We inevitably take those values with us when we then make buying decisions about the products we’ll stock and those we won’t. We work out what we’ll insist on and what we’re prepared to compromise on when sourcing and bringing products to our customer.
So before you reject something purely on price, here are some things to consider.
1. Is it truly like for like?
For example, they may be available in identical colours and size but you can’t compare a luxury mohair throw at £85 with a mock mohair 100% acrylic throw at £29. You may decide that you’re not prepared to pay the required price for the genuine article and settle for the faux version but at least you’ve made that decision consciously.
2. How important is quality?
Would you be prepared to spend a bit more on a locally produced, handmade candle, whose scent is as carefully blended as those of Channel or Christian Dior? This heavenly scent is then held in the perfect mix of quality soy and vegetable wax, with a top grade cotton wick ensuring the candle burns completely evenly. Or do you want to pay less but get a factory poured, artificially scented candle imported from overseas? It might not burn very evenly and last as long but on the plus side it was half the price to start with.
3. Should you consider sustainable manufacturing?
What do you know about how the item was made? Would you be prepared to pay a bit more for some felt Easter decorations which were made to fair trade standards? Production of these products would help support small rural communities in Nepal. Would that be a key factor for you? Or would you prefer to pay less for a similar product and accept you know nothing about the working conditions under which the decoration was made.
4. Should you support small businesses?
Would you be prepared to pay a higher price for wall art which was uniquely crafted by gifted artisans? Individuals who are passionate about creating something to be loved by it’s owner for years and years to come or do you want to pay a much lower price for something which you accept is mass produced and sold by a faceless big box store.
5. Is organic important?
Would you pay more for soft furnishings made from organic fibres and fabrics? Less impact on the environment but more impact on your wallet.
I believe there are no right or wrong answers to the above considerations. We’re all different in what we value and what we’re prepared to pay for. Like most things in life it’s probably all down to balance. A balance between your personal values and your bank balance.

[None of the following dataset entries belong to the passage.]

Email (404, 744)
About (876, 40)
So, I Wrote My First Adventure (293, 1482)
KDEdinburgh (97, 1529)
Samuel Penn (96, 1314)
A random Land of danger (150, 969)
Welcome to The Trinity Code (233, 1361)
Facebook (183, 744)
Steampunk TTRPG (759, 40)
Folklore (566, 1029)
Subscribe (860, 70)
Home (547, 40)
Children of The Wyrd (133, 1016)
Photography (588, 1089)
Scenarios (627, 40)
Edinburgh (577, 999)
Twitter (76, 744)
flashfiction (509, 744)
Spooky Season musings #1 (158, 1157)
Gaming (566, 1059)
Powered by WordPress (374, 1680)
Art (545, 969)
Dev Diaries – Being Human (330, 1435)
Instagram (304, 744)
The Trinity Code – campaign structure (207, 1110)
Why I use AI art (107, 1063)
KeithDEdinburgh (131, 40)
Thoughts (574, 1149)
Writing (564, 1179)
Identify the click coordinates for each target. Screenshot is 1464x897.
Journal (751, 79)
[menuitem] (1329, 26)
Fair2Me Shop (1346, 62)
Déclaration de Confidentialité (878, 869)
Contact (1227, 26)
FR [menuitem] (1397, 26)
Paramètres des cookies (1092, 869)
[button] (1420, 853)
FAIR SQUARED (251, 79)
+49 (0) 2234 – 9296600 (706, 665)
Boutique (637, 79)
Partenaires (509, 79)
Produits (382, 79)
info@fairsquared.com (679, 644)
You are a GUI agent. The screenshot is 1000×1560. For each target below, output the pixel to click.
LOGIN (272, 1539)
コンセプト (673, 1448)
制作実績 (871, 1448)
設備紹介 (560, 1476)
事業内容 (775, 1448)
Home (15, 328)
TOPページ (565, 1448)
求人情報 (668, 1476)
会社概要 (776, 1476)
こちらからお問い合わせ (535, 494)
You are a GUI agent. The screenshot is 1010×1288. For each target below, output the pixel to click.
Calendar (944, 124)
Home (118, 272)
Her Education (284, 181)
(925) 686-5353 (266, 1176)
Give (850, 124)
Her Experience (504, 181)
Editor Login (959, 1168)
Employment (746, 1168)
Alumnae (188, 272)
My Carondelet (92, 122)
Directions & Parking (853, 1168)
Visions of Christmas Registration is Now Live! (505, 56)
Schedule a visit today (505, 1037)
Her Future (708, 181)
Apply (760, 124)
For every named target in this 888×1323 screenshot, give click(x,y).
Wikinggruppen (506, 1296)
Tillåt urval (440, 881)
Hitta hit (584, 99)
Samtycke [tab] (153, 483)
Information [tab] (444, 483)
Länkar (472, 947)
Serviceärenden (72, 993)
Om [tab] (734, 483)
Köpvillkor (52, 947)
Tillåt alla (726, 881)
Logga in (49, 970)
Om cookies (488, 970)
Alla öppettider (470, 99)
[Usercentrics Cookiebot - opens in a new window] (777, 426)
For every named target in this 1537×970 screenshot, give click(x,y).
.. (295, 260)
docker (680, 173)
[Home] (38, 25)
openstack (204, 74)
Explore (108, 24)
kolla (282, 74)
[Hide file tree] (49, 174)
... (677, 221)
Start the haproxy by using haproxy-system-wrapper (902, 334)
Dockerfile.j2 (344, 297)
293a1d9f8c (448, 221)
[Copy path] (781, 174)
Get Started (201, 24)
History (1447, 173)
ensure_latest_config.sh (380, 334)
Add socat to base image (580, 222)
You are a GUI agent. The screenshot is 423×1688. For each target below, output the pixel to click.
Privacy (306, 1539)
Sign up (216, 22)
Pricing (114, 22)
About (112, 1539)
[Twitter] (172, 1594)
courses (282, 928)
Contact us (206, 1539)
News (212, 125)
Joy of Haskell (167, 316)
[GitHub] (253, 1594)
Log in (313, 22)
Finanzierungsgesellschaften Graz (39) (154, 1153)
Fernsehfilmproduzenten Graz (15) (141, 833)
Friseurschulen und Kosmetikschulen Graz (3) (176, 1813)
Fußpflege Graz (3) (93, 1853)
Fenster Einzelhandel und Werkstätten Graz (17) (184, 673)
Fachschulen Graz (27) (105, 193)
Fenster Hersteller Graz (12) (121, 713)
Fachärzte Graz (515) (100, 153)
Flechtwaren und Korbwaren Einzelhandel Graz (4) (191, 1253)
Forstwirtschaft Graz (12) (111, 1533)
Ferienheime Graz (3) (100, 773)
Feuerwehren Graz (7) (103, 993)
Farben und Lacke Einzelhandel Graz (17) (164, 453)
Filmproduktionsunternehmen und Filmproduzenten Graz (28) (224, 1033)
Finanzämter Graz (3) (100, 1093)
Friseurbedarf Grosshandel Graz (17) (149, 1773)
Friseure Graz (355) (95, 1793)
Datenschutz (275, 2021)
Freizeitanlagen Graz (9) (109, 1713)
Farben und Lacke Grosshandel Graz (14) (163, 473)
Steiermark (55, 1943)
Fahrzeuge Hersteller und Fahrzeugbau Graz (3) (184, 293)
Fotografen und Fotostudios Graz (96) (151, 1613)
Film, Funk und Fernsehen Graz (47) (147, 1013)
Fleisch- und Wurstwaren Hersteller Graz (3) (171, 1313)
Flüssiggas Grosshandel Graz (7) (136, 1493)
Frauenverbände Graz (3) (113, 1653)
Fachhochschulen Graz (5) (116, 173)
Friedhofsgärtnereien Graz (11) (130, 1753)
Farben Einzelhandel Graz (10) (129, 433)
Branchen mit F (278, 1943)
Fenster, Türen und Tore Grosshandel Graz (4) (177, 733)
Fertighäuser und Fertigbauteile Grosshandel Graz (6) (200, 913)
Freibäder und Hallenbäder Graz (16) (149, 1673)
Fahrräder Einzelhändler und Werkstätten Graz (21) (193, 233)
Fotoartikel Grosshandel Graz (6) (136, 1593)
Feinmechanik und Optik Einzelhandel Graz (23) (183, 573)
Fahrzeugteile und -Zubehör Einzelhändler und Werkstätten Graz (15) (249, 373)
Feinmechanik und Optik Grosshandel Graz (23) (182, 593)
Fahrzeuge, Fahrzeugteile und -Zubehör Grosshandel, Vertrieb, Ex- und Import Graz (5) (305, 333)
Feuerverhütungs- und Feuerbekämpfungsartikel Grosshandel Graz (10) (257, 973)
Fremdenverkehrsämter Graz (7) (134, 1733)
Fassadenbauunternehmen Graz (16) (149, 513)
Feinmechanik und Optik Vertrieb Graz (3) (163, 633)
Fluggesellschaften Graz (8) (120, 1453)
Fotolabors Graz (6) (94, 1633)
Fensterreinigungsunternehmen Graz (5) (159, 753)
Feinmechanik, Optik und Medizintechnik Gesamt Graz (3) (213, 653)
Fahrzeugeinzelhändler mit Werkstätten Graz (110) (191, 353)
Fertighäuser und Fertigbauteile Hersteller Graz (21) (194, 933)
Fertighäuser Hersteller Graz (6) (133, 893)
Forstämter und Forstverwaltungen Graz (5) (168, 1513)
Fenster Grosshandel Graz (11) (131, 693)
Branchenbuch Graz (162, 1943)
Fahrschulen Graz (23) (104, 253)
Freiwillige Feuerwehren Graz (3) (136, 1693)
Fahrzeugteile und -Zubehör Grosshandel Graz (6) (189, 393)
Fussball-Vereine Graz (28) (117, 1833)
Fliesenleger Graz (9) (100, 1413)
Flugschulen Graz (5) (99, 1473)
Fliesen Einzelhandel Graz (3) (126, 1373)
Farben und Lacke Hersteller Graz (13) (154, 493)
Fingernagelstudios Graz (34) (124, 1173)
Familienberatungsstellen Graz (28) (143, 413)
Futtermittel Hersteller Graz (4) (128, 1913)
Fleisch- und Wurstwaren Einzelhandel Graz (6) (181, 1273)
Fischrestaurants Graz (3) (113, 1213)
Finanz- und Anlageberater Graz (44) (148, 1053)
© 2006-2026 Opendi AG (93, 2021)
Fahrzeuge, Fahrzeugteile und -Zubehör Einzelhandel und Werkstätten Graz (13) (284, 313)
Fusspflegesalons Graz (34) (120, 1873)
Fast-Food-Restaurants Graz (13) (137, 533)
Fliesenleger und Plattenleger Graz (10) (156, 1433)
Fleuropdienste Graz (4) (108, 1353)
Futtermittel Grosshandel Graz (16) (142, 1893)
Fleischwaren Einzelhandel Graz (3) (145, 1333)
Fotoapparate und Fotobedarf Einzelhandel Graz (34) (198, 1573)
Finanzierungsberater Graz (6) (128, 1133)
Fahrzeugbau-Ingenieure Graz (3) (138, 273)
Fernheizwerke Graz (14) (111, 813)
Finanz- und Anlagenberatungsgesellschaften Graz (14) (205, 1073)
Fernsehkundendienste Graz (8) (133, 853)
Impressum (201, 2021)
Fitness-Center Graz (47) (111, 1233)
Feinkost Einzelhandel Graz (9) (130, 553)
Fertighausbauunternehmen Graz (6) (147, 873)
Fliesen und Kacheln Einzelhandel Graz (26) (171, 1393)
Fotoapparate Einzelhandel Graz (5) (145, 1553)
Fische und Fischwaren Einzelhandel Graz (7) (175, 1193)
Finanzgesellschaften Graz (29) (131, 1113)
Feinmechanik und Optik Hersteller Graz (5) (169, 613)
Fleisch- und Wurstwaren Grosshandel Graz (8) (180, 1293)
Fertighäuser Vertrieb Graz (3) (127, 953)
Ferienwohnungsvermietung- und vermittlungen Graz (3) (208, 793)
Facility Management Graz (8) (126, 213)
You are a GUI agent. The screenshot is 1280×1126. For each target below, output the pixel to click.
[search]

What I do believe though is that in this age of increased awareness and so called ‘conscious consumerism’, we should at least examine all of our options and know our own values. We need to be aware of the consequences of our buying decisions and be making an informed, conscious choice. It’s rarely as simple as being able to ‘buy it much cheaper elsewhere’ without compromising on something, the question is what?
What are your non negotiables when buying for your home?
Where are you prepared to spend more and where are you not?